● **Problem to solve**: Copy each entry as written.
************
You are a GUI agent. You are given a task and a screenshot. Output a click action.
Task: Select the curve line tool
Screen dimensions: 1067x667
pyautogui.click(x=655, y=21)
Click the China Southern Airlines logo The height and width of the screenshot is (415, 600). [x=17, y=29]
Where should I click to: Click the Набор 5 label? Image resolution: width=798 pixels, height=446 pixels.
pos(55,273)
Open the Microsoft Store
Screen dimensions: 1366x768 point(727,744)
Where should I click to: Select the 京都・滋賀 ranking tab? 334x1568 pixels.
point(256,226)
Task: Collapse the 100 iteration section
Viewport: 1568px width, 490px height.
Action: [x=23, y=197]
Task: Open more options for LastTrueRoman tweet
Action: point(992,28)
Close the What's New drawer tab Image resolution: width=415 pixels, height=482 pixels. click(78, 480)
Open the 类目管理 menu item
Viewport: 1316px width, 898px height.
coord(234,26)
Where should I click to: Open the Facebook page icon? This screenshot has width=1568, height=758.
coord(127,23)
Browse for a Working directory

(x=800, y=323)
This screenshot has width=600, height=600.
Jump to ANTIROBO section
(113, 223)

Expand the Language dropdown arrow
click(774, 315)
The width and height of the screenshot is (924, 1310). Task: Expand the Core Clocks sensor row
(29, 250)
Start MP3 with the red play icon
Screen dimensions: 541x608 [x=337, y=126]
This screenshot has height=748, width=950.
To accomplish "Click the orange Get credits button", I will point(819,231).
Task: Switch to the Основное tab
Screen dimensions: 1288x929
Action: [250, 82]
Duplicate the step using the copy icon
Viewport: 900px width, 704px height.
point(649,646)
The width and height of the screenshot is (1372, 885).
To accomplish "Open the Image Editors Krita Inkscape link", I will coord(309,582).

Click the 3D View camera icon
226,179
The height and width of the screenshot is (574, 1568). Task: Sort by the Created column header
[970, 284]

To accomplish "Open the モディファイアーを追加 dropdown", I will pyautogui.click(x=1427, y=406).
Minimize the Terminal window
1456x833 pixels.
************
● **Answer to the exercise**:
You are a GUI agent. You are given a task and a screenshot. Output a click action.
Task: Select the curve line tool
Screen dimensions: 1067x667
pyautogui.click(x=655, y=21)
Click the China Southern Airlines logo The height and width of the screenshot is (415, 600). [x=17, y=29]
Where should I click to: Click the Набор 5 label? Image resolution: width=798 pixels, height=446 pixels.
pos(55,273)
Open the Microsoft Store
Screen dimensions: 1366x768 point(727,744)
Where should I click to: Select the 京都・滋賀 ranking tab? 334x1568 pixels.
point(256,226)
Task: Collapse the 100 iteration section
Viewport: 1568px width, 490px height.
Action: [x=23, y=197]
Task: Open more options for LastTrueRoman tweet
Action: point(992,28)
Close the What's New drawer tab Image resolution: width=415 pixels, height=482 pixels. click(78, 480)
Open the 类目管理 menu item
Viewport: 1316px width, 898px height.
coord(234,26)
Where should I click to: Open the Facebook page icon? This screenshot has width=1568, height=758.
coord(127,23)
Browse for a Working directory

(x=800, y=323)
This screenshot has width=600, height=600.
Jump to ANTIROBO section
(113, 223)

Expand the Language dropdown arrow
click(774, 315)
The width and height of the screenshot is (924, 1310). Task: Expand the Core Clocks sensor row
(29, 250)
Start MP3 with the red play icon
Screen dimensions: 541x608 [x=337, y=126]
This screenshot has height=748, width=950.
To accomplish "Click the orange Get credits button", I will point(819,231).
Task: Switch to the Основное tab
Screen dimensions: 1288x929
Action: [250, 82]
Duplicate the step using the copy icon
Viewport: 900px width, 704px height.
point(649,646)
The width and height of the screenshot is (1372, 885).
To accomplish "Open the Image Editors Krita Inkscape link", I will coord(309,582).

Click the 3D View camera icon
226,179
The height and width of the screenshot is (574, 1568). Task: Sort by the Created column header
[970, 284]

To accomplish "Open the モディファイアーを追加 dropdown", I will pyautogui.click(x=1427, y=406).
Minimize the Terminal window
1456x833 pixels.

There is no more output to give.